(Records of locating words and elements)
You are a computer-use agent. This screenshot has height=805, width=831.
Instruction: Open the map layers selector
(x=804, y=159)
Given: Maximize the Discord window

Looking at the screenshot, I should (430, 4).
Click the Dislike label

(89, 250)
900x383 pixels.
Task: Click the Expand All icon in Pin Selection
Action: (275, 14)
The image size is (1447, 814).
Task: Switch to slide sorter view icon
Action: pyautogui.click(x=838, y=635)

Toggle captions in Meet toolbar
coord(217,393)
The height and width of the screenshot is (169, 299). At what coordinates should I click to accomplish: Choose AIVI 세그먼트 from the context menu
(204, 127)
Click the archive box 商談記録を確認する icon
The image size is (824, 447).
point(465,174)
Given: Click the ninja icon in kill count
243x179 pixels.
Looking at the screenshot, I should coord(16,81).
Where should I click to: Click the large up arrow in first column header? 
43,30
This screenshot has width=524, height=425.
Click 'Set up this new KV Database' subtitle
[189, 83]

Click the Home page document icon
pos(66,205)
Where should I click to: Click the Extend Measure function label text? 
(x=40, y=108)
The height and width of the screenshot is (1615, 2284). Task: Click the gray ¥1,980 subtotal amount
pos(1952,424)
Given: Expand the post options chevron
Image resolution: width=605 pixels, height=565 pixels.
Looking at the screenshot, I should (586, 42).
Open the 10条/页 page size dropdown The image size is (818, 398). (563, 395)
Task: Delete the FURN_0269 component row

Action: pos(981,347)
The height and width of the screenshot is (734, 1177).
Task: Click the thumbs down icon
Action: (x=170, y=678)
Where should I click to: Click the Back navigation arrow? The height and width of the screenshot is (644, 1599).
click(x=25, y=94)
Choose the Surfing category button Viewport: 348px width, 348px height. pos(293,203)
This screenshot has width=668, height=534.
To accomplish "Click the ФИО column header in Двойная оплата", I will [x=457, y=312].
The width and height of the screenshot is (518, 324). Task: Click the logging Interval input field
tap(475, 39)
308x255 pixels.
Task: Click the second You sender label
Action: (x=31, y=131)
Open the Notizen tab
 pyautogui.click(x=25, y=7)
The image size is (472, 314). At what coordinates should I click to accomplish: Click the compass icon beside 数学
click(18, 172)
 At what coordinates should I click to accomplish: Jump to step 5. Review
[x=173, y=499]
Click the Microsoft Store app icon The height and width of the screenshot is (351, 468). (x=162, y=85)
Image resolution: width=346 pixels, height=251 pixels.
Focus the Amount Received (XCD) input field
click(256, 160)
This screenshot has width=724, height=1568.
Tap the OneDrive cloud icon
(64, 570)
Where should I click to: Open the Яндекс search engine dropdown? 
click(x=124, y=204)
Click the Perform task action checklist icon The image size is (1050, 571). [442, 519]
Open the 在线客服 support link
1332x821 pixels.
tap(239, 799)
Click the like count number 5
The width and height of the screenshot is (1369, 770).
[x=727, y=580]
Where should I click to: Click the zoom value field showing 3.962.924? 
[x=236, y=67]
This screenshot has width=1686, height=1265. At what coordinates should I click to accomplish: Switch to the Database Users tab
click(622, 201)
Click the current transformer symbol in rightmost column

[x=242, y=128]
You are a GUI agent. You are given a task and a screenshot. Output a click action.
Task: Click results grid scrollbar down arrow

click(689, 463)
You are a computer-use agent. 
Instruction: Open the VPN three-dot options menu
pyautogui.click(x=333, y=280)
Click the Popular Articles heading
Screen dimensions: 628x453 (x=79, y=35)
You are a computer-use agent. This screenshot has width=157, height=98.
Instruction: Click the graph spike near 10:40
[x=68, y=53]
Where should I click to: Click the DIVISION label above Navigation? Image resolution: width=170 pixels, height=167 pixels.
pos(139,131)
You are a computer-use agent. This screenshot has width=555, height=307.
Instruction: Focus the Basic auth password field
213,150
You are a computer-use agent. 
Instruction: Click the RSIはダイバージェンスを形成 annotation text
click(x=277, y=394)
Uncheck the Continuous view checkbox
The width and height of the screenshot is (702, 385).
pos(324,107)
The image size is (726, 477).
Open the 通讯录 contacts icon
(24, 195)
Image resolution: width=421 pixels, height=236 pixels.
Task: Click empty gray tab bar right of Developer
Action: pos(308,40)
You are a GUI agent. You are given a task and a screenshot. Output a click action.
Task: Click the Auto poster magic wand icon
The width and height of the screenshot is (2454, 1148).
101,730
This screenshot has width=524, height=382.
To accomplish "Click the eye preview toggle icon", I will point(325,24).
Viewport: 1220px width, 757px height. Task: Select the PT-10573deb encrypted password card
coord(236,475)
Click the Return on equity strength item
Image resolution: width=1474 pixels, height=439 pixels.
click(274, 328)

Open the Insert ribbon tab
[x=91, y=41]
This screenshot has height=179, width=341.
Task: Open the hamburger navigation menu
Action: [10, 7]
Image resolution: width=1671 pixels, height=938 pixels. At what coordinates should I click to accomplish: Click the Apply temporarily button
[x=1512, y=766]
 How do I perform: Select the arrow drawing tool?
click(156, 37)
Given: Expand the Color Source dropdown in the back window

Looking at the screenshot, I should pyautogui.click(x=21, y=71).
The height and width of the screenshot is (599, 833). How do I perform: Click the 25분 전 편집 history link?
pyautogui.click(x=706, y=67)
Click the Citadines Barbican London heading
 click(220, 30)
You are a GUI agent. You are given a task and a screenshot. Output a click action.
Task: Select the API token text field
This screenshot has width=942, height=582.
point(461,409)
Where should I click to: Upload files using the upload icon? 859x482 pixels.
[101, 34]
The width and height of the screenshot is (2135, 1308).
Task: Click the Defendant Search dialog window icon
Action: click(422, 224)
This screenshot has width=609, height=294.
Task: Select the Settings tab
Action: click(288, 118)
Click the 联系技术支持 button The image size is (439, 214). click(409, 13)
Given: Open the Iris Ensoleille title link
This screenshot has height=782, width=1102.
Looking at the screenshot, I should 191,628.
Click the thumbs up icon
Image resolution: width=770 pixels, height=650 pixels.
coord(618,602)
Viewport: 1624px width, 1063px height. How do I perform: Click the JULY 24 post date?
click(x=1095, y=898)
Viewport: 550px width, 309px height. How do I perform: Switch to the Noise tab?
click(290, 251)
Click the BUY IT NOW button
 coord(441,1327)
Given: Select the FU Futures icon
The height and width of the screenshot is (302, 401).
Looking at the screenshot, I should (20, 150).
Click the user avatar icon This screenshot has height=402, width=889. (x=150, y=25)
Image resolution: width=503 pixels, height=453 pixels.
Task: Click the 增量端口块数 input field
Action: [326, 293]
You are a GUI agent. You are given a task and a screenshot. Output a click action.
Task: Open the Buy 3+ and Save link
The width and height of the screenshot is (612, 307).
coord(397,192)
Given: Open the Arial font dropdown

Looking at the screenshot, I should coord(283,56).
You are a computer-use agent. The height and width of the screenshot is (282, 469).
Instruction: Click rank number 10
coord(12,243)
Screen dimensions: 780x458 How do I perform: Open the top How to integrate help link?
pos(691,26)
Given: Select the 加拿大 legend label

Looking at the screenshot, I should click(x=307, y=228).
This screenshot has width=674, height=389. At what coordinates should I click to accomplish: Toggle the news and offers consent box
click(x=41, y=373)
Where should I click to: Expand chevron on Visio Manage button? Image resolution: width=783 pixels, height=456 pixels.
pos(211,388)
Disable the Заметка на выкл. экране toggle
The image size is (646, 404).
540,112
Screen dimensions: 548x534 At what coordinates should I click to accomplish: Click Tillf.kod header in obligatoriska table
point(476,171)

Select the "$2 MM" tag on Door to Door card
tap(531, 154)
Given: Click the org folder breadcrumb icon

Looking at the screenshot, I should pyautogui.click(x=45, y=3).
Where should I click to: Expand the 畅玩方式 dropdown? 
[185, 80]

__Exercise brief__
Rewrite the lines above, changing "Where should I click to" to "Which point should I click to" wherever it occurs and leaving everything else unchanged.

__Worked answer__
You are a computer-use agent. This screenshot has height=805, width=831.
Instruction: Open the map layers selector
(x=804, y=159)
Given: Maximize the Discord window

Looking at the screenshot, I should (430, 4).
Click the Dislike label

(89, 250)
900x383 pixels.
Task: Click the Expand All icon in Pin Selection
Action: (275, 14)
The image size is (1447, 814).
Task: Switch to slide sorter view icon
Action: pyautogui.click(x=838, y=635)

Toggle captions in Meet toolbar
coord(217,393)
The height and width of the screenshot is (169, 299). At what coordinates should I click to accomplish: Choose AIVI 세그먼트 from the context menu
(204, 127)
Click the archive box 商談記録を確認する icon
The image size is (824, 447).
point(465,174)
Given: Click the ninja icon in kill count
243x179 pixels.
Looking at the screenshot, I should coord(16,81).
Which point should I click to: Click the large up arrow in first column header? 
43,30
This screenshot has width=524, height=425.
Click 'Set up this new KV Database' subtitle
[189, 83]

Click the Home page document icon
pos(66,205)
Which point should I click to: Click the Extend Measure function label text? 
(x=40, y=108)
The height and width of the screenshot is (1615, 2284). Task: Click the gray ¥1,980 subtotal amount
pos(1952,424)
Given: Expand the post options chevron
Image resolution: width=605 pixels, height=565 pixels.
Looking at the screenshot, I should (586, 42).
Open the 10条/页 page size dropdown The image size is (818, 398). (563, 395)
Task: Delete the FURN_0269 component row

Action: pos(981,347)
The height and width of the screenshot is (734, 1177).
Task: Click the thumbs down icon
Action: (x=170, y=678)
Which point should I click to: Click the Back navigation arrow? The height and width of the screenshot is (644, 1599).
click(x=25, y=94)
Choose the Surfing category button Viewport: 348px width, 348px height. pos(293,203)
This screenshot has width=668, height=534.
To accomplish "Click the ФИО column header in Двойная оплата", I will [x=457, y=312].
The width and height of the screenshot is (518, 324). Task: Click the logging Interval input field
tap(475, 39)
308x255 pixels.
Task: Click the second You sender label
Action: (x=31, y=131)
Open the Notizen tab
 pyautogui.click(x=25, y=7)
The image size is (472, 314). At what coordinates should I click to accomplish: Click the compass icon beside 数学
click(18, 172)
 At what coordinates should I click to accomplish: Jump to step 5. Review
[x=173, y=499]
Click the Microsoft Store app icon The height and width of the screenshot is (351, 468). (x=162, y=85)
Image resolution: width=346 pixels, height=251 pixels.
Focus the Amount Received (XCD) input field
click(256, 160)
This screenshot has width=724, height=1568.
Tap the OneDrive cloud icon
(64, 570)
Which point should I click to: Open the Яндекс search engine dropdown? 
click(x=124, y=204)
Click the Perform task action checklist icon The image size is (1050, 571). [442, 519]
Open the 在线客服 support link
1332x821 pixels.
tap(239, 799)
Click the like count number 5
The width and height of the screenshot is (1369, 770).
[x=727, y=580]
Which point should I click to: Click the zoom value field showing 3.962.924? 
[x=236, y=67]
This screenshot has width=1686, height=1265. At what coordinates should I click to accomplish: Switch to the Database Users tab
click(622, 201)
Click the current transformer symbol in rightmost column

[x=242, y=128]
You are a GUI agent. You are given a task and a screenshot. Output a click action.
Task: Click results grid scrollbar down arrow

click(689, 463)
You are a computer-use agent. 
Instruction: Open the VPN three-dot options menu
pyautogui.click(x=333, y=280)
Click the Popular Articles heading
Screen dimensions: 628x453 (x=79, y=35)
You are a computer-use agent. This screenshot has width=157, height=98.
Instruction: Click the graph spike near 10:40
[x=68, y=53]
Which point should I click to: Click the DIVISION label above Navigation? Image resolution: width=170 pixels, height=167 pixels.
pos(139,131)
You are a computer-use agent. This screenshot has width=555, height=307.
Instruction: Focus the Basic auth password field
213,150
You are a computer-use agent. 
Instruction: Click the RSIはダイバージェンスを形成 annotation text
click(x=277, y=394)
Uncheck the Continuous view checkbox
The width and height of the screenshot is (702, 385).
pos(324,107)
The image size is (726, 477).
Open the 通讯录 contacts icon
(24, 195)
Image resolution: width=421 pixels, height=236 pixels.
Task: Click empty gray tab bar right of Developer
Action: pos(308,40)
You are a GUI agent. You are given a task and a screenshot. Output a click action.
Task: Click the Auto poster magic wand icon
The width and height of the screenshot is (2454, 1148).
101,730
This screenshot has width=524, height=382.
To accomplish "Click the eye preview toggle icon", I will point(325,24).
Viewport: 1220px width, 757px height. Task: Select the PT-10573deb encrypted password card
coord(236,475)
Click the Return on equity strength item
Image resolution: width=1474 pixels, height=439 pixels.
click(274, 328)

Open the Insert ribbon tab
[x=91, y=41]
This screenshot has height=179, width=341.
Task: Open the hamburger navigation menu
Action: [10, 7]
Image resolution: width=1671 pixels, height=938 pixels. At what coordinates should I click to accomplish: Click the Apply temporarily button
[x=1512, y=766]
 How do I perform: Select the arrow drawing tool?
click(156, 37)
Given: Expand the Color Source dropdown in the back window

Looking at the screenshot, I should pyautogui.click(x=21, y=71).
The height and width of the screenshot is (599, 833). How do I perform: Click the 25분 전 편집 history link?
pyautogui.click(x=706, y=67)
Click the Citadines Barbican London heading
 click(220, 30)
You are a GUI agent. You are given a task and a screenshot. Output a click action.
Task: Select the API token text field
This screenshot has width=942, height=582.
point(461,409)
Which point should I click to: Upload files using the upload icon? 859x482 pixels.
[101, 34]
The width and height of the screenshot is (2135, 1308).
Task: Click the Defendant Search dialog window icon
Action: click(422, 224)
This screenshot has width=609, height=294.
Task: Select the Settings tab
Action: click(288, 118)
Click the 联系技术支持 button The image size is (439, 214). click(409, 13)
Given: Open the Iris Ensoleille title link
This screenshot has height=782, width=1102.
Looking at the screenshot, I should 191,628.
Click the thumbs up icon
Image resolution: width=770 pixels, height=650 pixels.
coord(618,602)
Viewport: 1624px width, 1063px height. How do I perform: Click the JULY 24 post date?
click(x=1095, y=898)
Viewport: 550px width, 309px height. How do I perform: Switch to the Noise tab?
click(290, 251)
Click the BUY IT NOW button
 coord(441,1327)
Given: Select the FU Futures icon
The height and width of the screenshot is (302, 401).
Looking at the screenshot, I should (20, 150).
Click the user avatar icon This screenshot has height=402, width=889. (x=150, y=25)
Image resolution: width=503 pixels, height=453 pixels.
Task: Click the 增量端口块数 input field
Action: [326, 293]
You are a GUI agent. You are given a task and a screenshot. Output a click action.
Task: Open the Buy 3+ and Save link
The width and height of the screenshot is (612, 307).
coord(397,192)
Given: Open the Arial font dropdown

Looking at the screenshot, I should coord(283,56).
You are a computer-use agent. The height and width of the screenshot is (282, 469).
Instruction: Click rank number 10
coord(12,243)
Screen dimensions: 780x458 How do I perform: Open the top How to integrate help link?
pos(691,26)
Given: Select the 加拿大 legend label

Looking at the screenshot, I should click(x=307, y=228).
This screenshot has width=674, height=389. At what coordinates should I click to accomplish: Toggle the news and offers consent box
click(x=41, y=373)
Which point should I click to: Expand chevron on Visio Manage button? Image resolution: width=783 pixels, height=456 pixels.
pos(211,388)
Disable the Заметка на выкл. экране toggle
The image size is (646, 404).
540,112
Screen dimensions: 548x534 At what coordinates should I click to accomplish: Click Tillf.kod header in obligatoriska table
point(476,171)

Select the "$2 MM" tag on Door to Door card
tap(531, 154)
Given: Click the org folder breadcrumb icon

Looking at the screenshot, I should pyautogui.click(x=45, y=3).
Which point should I click to: Expand the 畅玩方式 dropdown? 
[185, 80]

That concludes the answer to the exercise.